_Exercise brief:_ Rewrite the lines from the one containing "Screen dimensions: 480x854" through the one containing "click(x=66, y=34)" as a numbered list, omitting any blank lines.

Stored data entries
■ ■ ■ ■ ■ ■ ■

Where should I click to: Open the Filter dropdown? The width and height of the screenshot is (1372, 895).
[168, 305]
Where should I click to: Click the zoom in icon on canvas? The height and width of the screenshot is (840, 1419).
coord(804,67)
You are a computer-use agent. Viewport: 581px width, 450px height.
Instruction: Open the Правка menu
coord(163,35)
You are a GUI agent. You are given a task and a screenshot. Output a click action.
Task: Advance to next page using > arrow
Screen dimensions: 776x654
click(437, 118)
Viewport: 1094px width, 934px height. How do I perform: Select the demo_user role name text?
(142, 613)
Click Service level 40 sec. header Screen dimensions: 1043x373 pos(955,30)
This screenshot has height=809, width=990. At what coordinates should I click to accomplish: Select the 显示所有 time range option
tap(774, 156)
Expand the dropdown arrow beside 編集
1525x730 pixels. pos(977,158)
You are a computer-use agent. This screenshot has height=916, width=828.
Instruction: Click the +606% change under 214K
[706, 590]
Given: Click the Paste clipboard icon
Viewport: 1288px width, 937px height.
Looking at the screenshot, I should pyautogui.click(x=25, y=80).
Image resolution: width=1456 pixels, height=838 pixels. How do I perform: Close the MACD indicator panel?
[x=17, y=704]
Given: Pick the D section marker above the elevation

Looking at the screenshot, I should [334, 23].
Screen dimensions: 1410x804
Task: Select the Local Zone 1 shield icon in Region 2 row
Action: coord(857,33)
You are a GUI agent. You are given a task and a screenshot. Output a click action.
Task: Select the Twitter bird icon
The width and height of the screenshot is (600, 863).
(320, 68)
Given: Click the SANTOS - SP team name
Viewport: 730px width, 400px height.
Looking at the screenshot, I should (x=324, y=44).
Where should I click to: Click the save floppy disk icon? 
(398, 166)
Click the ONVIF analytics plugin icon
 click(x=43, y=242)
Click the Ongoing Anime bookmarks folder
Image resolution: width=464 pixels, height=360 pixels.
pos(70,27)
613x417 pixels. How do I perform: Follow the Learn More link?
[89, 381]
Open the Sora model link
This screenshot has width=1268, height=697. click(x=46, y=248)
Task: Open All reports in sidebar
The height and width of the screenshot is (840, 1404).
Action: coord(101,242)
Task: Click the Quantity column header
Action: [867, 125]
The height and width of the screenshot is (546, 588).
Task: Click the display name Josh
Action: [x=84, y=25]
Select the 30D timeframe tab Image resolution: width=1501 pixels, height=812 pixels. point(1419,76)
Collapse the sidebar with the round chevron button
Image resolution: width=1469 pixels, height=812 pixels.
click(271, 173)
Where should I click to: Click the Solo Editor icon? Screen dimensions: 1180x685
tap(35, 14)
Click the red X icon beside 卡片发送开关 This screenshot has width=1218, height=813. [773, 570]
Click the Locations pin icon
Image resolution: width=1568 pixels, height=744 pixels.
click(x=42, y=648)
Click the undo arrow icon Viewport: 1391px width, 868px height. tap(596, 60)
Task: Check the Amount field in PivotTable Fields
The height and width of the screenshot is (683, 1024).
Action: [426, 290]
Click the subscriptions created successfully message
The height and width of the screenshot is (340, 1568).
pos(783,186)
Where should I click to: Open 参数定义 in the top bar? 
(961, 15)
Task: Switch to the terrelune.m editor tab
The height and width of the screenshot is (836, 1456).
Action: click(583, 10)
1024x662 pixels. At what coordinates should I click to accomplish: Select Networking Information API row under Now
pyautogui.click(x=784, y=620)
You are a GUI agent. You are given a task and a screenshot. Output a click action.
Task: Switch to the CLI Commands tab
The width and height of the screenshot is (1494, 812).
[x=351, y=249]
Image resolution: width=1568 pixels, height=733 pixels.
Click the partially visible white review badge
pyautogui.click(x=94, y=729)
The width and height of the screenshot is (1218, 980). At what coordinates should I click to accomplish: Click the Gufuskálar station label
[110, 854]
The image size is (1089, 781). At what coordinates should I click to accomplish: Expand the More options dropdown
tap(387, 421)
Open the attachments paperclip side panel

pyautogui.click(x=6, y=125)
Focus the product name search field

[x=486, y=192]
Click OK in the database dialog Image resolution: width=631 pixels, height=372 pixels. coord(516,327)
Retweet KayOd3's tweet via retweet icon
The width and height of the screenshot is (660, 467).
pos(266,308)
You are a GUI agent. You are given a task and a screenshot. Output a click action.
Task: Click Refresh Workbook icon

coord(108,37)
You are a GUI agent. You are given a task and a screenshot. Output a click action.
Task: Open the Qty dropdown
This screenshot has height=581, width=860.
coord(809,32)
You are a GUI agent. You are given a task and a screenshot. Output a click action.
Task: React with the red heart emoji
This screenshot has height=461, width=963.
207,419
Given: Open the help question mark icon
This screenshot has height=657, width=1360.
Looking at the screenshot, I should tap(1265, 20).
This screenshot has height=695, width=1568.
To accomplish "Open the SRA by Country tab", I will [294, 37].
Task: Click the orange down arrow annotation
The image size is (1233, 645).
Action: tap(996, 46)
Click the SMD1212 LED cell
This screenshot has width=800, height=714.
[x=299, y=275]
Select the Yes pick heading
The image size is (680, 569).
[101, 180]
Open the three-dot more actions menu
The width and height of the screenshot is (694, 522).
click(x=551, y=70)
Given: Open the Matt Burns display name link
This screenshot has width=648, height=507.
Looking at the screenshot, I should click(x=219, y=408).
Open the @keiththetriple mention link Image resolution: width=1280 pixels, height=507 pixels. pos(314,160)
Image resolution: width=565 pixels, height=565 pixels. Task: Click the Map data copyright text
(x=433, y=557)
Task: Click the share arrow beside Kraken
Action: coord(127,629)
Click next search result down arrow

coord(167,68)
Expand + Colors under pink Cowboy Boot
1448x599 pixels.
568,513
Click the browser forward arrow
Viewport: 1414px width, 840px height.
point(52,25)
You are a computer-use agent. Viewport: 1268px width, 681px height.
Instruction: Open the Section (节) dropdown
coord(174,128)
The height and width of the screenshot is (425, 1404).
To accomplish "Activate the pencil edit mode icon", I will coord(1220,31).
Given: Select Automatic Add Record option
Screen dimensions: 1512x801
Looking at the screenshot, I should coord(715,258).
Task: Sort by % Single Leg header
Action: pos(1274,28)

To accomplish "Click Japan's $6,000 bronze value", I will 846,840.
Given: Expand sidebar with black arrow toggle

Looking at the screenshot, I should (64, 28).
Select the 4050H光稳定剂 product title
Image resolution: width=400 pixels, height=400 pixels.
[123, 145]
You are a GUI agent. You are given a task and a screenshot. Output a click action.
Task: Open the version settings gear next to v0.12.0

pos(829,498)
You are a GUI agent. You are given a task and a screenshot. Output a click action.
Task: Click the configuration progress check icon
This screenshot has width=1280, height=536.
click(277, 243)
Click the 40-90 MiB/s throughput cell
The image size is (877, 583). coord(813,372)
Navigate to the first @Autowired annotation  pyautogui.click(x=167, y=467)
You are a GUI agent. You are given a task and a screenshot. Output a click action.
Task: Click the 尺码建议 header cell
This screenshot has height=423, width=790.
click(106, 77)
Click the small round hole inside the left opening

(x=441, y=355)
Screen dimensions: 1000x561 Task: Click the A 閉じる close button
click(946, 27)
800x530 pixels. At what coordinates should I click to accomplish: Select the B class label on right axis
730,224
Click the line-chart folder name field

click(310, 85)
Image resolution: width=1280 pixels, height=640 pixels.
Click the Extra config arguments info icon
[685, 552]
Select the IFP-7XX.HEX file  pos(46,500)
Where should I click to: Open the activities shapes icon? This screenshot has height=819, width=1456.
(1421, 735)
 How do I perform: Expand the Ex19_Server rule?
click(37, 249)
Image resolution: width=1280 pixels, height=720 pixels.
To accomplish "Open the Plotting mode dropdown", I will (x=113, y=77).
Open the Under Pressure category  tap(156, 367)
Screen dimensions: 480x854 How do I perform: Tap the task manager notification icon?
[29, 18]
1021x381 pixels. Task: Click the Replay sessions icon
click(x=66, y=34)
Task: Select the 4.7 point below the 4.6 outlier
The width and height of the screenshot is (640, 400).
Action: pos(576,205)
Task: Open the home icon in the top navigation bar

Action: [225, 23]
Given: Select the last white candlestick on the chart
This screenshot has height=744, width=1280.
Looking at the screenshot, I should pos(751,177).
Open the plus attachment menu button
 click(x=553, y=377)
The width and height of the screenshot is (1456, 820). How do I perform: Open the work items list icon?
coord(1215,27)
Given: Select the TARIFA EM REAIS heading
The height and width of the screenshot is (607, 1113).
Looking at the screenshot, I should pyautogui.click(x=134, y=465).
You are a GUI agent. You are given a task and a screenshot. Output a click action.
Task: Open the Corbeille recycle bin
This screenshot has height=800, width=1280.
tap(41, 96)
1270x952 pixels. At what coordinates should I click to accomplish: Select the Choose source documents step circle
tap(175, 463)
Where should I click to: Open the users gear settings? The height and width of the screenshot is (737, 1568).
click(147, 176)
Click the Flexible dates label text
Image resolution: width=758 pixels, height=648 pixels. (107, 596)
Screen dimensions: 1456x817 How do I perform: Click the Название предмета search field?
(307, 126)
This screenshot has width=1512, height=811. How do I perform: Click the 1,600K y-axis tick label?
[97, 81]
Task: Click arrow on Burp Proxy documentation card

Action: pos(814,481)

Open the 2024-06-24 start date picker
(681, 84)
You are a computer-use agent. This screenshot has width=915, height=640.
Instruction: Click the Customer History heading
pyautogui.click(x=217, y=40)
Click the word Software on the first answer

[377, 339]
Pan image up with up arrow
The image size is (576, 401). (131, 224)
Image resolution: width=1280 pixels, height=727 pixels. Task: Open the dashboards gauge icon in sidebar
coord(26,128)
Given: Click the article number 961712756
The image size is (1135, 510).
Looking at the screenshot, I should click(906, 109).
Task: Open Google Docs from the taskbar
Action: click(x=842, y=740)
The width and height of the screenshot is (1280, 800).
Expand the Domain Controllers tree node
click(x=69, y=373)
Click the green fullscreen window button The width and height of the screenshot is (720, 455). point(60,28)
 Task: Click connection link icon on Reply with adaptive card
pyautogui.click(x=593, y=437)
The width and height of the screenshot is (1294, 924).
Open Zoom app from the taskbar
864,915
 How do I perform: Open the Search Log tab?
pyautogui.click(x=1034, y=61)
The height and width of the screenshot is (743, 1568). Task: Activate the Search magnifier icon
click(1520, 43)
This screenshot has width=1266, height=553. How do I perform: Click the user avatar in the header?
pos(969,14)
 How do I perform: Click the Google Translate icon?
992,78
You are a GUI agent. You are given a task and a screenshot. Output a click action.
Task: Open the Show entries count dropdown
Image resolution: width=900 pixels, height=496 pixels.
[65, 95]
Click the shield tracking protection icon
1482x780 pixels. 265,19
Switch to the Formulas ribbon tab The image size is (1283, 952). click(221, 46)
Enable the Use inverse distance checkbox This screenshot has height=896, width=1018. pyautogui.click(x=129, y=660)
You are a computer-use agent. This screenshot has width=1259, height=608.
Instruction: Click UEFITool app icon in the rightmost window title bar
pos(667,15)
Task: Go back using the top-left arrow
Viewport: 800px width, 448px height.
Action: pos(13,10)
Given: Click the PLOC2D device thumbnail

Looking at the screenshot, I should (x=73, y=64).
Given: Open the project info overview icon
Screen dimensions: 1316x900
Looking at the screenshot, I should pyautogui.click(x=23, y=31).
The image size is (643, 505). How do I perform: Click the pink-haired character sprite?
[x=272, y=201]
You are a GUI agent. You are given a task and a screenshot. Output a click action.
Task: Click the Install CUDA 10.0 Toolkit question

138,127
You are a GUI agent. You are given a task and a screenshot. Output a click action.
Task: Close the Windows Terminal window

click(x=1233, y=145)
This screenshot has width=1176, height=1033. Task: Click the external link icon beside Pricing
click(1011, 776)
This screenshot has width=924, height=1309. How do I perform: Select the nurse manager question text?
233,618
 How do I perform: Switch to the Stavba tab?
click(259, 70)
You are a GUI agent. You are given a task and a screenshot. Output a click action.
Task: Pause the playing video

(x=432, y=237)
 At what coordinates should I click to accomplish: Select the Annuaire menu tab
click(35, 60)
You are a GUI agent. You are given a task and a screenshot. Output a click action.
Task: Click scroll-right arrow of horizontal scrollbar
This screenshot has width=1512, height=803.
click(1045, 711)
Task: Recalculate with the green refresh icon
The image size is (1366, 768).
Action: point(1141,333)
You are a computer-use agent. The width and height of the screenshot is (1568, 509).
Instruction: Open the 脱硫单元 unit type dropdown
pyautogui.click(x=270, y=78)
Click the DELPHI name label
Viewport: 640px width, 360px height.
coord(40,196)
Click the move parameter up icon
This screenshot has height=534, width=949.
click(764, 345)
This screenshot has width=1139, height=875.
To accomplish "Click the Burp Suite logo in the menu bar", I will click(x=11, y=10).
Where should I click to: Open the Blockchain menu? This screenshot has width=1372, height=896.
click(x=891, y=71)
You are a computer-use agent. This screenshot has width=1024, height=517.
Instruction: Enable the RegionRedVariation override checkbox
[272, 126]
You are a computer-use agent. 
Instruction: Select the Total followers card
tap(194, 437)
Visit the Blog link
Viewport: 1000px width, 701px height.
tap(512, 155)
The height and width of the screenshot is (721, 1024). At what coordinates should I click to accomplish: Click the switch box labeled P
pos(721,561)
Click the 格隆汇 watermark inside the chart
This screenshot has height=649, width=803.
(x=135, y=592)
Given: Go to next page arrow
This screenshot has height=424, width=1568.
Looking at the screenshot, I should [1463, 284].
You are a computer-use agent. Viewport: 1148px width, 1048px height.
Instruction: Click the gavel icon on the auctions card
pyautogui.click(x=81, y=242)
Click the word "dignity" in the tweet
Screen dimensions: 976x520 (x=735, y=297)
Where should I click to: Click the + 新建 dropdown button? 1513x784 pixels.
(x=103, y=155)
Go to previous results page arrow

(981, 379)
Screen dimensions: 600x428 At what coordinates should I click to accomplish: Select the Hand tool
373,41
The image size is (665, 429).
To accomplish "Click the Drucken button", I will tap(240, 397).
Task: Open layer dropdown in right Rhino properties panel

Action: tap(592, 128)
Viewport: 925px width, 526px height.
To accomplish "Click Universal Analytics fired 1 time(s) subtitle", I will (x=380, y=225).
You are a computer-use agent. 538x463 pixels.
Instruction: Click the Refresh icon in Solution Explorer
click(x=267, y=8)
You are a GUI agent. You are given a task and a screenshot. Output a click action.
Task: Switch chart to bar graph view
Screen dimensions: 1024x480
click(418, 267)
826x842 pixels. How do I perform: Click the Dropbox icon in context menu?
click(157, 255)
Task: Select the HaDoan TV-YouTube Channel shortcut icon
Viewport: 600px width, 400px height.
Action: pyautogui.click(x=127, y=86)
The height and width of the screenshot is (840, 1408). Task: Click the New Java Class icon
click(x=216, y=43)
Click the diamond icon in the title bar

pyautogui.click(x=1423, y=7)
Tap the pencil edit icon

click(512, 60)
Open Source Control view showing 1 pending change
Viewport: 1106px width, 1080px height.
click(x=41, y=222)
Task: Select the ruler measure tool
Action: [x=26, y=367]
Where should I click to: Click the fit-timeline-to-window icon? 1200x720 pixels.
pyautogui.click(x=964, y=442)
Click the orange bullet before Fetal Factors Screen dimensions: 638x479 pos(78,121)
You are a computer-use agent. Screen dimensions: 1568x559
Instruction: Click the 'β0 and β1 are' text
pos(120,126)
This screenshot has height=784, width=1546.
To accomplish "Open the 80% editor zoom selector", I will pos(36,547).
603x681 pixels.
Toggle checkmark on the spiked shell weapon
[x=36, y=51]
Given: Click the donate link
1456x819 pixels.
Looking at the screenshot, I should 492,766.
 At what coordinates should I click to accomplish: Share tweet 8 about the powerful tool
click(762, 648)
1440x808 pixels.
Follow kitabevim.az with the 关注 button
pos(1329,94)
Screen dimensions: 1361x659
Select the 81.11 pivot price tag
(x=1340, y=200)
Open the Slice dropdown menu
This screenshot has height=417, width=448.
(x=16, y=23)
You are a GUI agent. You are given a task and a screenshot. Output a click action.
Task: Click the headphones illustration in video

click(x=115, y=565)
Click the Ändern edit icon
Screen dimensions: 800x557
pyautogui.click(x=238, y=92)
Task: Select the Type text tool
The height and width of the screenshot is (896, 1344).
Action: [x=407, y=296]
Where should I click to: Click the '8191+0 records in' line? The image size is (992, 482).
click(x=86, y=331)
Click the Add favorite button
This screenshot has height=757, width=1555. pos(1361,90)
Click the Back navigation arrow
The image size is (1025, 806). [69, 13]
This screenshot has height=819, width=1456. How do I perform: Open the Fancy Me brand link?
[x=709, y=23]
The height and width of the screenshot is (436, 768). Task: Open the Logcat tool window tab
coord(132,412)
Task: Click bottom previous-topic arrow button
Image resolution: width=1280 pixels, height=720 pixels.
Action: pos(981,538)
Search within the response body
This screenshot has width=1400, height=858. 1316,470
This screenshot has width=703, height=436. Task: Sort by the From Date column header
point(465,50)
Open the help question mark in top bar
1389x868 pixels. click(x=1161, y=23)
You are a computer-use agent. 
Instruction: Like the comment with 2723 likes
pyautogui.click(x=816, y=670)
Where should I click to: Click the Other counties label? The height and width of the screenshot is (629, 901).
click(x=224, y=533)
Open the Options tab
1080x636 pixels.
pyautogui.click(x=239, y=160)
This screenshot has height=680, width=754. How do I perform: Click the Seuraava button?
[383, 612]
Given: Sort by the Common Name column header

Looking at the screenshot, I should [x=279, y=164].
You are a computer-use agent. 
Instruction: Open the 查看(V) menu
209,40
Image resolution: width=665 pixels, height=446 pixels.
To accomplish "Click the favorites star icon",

■ ■ ■ ■ ■ ■ ■

_Solved exercise:_
1. Screen dimensions: 480x854 How do I perform: Tap the task manager notification icon?
2. [29, 18]
3. 1021x381 pixels. Task: Click the Replay sessions icon
4. click(x=66, y=34)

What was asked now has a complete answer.